En réalité, l'OCDE peine à repérer la tendance, car il faut croiser les résultats nationaux par classes d'âge. Clairement, depuis 2008, la crise a frappé avant tout les jeunes...comme d'habitude. Aux Etats-Unis, et ce n'est pas un cas unique au monde, les jeunes ont plus souvent raté leur entrée dans la vie adulte, et les seniors travaillent plus longtemps pour se constituer des droits à retraite meilleurs, leur épargne ayant fondu.
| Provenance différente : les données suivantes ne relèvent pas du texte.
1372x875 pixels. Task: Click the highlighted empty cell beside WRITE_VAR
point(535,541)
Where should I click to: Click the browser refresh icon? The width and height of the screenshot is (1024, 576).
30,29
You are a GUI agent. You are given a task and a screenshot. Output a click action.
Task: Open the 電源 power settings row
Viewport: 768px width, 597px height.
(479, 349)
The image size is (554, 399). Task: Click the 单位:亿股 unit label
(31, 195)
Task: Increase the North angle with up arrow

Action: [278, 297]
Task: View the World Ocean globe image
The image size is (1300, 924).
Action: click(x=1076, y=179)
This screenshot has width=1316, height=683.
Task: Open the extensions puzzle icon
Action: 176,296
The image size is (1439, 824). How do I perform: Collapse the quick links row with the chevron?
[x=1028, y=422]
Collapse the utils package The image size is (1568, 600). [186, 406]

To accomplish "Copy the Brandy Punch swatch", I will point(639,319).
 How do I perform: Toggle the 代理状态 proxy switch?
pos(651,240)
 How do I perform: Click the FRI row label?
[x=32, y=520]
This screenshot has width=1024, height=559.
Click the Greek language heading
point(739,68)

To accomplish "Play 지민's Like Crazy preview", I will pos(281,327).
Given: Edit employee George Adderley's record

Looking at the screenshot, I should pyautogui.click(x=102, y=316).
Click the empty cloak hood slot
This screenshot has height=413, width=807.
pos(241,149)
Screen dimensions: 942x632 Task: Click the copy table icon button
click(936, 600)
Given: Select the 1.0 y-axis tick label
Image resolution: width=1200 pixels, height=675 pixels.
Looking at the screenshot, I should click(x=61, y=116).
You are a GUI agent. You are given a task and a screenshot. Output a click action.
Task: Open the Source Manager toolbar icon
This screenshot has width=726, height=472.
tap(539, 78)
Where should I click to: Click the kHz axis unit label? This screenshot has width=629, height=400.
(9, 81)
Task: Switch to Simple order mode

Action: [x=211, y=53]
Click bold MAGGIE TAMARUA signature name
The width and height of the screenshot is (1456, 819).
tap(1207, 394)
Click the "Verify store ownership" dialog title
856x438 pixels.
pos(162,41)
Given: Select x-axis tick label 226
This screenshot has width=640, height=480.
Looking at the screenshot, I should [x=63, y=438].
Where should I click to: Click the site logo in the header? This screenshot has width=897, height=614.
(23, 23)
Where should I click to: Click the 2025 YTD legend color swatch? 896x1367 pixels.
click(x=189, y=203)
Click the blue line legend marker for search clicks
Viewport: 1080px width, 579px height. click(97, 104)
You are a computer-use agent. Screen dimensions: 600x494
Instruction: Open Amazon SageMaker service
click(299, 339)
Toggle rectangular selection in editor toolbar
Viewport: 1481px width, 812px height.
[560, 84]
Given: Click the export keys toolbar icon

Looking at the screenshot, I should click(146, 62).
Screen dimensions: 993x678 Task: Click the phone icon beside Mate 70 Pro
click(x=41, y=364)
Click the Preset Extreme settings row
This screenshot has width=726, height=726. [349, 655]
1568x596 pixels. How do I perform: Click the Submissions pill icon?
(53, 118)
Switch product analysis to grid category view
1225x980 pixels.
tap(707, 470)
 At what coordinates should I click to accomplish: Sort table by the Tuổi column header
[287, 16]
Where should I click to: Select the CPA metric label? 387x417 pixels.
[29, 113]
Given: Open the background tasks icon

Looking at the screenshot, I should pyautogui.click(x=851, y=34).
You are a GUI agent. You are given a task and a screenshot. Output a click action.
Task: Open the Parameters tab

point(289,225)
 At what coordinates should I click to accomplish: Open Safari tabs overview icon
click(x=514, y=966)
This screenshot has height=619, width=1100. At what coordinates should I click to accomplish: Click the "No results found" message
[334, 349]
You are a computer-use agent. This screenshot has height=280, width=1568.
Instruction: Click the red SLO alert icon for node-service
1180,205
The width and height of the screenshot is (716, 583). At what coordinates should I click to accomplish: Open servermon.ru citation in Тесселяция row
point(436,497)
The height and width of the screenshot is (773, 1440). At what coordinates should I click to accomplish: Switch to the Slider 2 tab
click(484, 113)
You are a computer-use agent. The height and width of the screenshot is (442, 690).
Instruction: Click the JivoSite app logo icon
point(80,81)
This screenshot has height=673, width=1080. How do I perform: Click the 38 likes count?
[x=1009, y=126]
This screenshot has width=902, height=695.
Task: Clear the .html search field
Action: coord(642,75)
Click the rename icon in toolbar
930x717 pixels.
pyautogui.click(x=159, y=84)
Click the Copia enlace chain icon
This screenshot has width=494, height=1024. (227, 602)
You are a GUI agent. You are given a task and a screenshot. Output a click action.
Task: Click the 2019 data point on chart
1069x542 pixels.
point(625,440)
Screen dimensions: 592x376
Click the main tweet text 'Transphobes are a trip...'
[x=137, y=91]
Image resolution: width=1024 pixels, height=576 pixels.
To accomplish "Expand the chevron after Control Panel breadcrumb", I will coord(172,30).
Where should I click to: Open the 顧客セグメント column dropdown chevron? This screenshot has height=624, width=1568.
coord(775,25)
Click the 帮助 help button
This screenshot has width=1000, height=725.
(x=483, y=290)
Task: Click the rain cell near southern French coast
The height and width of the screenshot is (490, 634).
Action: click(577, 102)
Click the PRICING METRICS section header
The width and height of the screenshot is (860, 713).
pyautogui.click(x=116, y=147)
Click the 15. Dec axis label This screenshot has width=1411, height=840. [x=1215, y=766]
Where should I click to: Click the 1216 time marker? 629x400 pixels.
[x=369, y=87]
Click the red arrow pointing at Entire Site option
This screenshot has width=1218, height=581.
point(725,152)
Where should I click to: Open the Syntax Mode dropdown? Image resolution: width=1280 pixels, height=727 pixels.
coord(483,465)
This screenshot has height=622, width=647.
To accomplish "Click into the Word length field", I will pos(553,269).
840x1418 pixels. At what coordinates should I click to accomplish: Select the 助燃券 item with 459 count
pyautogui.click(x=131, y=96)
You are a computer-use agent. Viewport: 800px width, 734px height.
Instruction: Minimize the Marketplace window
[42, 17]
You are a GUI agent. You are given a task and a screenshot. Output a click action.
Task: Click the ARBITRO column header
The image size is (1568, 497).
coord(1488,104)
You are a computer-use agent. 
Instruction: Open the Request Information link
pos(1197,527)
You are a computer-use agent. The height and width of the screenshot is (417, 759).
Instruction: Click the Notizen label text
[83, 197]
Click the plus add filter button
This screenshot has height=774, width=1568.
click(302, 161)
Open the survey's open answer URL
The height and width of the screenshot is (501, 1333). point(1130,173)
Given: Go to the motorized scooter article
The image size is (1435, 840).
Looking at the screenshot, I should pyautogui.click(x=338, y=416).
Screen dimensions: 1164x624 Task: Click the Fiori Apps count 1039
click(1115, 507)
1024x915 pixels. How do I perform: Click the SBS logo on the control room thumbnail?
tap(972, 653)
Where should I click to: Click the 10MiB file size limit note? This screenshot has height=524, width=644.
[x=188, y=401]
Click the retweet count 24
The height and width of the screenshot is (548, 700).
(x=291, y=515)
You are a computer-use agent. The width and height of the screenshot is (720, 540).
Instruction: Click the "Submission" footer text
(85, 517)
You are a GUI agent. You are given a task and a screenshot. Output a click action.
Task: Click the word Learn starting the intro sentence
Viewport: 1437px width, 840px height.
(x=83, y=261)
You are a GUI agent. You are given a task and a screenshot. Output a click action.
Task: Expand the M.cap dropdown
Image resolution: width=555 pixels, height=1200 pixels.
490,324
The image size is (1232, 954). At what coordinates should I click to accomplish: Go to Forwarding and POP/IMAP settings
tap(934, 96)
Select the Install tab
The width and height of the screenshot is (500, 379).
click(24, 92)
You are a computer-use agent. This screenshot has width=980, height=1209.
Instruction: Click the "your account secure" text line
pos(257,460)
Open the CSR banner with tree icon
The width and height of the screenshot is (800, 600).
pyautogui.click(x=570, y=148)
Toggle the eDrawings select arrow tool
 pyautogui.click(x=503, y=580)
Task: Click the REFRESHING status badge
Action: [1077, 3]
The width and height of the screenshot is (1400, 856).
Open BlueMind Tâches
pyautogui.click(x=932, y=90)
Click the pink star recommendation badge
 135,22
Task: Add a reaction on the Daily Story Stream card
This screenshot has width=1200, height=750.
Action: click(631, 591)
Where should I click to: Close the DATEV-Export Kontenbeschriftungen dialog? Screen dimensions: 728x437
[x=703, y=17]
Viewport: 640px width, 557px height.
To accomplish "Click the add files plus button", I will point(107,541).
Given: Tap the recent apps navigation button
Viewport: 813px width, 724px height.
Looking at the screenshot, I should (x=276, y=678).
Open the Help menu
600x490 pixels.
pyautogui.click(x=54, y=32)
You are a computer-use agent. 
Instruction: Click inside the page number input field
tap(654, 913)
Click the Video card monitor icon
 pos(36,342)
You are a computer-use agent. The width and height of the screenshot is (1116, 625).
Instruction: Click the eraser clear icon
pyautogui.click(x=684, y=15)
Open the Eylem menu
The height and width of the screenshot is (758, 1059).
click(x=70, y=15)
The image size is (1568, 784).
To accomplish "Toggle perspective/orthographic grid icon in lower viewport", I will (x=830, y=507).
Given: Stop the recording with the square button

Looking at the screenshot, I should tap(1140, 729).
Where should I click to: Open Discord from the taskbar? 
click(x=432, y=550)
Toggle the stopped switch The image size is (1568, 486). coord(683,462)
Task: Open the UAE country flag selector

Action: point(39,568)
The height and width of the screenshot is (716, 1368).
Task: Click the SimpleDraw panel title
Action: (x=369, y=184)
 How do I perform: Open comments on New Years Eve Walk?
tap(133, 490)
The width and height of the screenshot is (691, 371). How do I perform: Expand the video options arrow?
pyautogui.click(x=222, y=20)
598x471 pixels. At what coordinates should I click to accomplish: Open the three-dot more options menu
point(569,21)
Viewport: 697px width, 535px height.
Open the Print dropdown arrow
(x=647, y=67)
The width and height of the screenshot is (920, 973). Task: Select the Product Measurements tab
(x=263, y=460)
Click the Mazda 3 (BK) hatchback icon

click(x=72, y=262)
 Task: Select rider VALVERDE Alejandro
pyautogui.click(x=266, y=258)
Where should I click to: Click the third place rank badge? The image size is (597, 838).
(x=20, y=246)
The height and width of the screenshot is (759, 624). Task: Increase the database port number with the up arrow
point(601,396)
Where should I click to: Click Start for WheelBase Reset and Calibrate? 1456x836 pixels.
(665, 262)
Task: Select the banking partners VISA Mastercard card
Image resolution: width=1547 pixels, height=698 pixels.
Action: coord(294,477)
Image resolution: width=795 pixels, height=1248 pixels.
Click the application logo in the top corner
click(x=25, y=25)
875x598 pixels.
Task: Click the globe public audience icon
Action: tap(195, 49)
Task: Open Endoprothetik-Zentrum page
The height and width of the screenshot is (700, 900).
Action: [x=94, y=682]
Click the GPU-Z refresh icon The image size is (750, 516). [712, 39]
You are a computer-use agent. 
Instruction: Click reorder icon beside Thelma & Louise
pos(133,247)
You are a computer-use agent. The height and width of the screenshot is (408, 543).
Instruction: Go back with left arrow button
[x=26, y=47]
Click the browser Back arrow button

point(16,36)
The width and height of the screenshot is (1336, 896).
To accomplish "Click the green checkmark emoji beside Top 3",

On détecte ainsi Outre-Atlantique l'émergence d'une "Generation Limbo" (se prononce comme "bimbo") une "génération des limbes" de "graduates", de "colleges", même de la "Ivy league" qui ne trouvent pas d'autres jobs que celui de "bar manager" ou de "MacDo specialists"... Les vieux pays occidentaux connaissent bien ce phénomène, mais on le retrouve également au Japon avec les "Parasaito Shinguru" (célibataires parasites vivant au crochet des parents) voire en Chine avec les "ant tribes", la "tribu des fourmis", en stages à répétition pour des niveaux de revenus ne permettant pas de vivre dans la Chine urbaine d'aujourd'hui.

Il émerge donc un phénomène mondial, d'une génération sacrifiée qui faute d'emplois décents à la sortie de l'université, vont former une masse de travailleurs qualifiés frustrés.

Que faire ?, disait Lénine. Plutôt que de multiplier sans mesure la masse des titulaires de grades universitaires, il faut avant tout soigner les transitions vers le monde du travail. Les sociétés qui absorbent le mieux la crise sont celles où il existe des emplois à la fin des études secondaires et qui permettent aux gens de 20, 30 ou 40 ans de revenir à l'université compléter leurs connaissances et acquérir des masters. C'est le contraire de ce que l'on fait en France."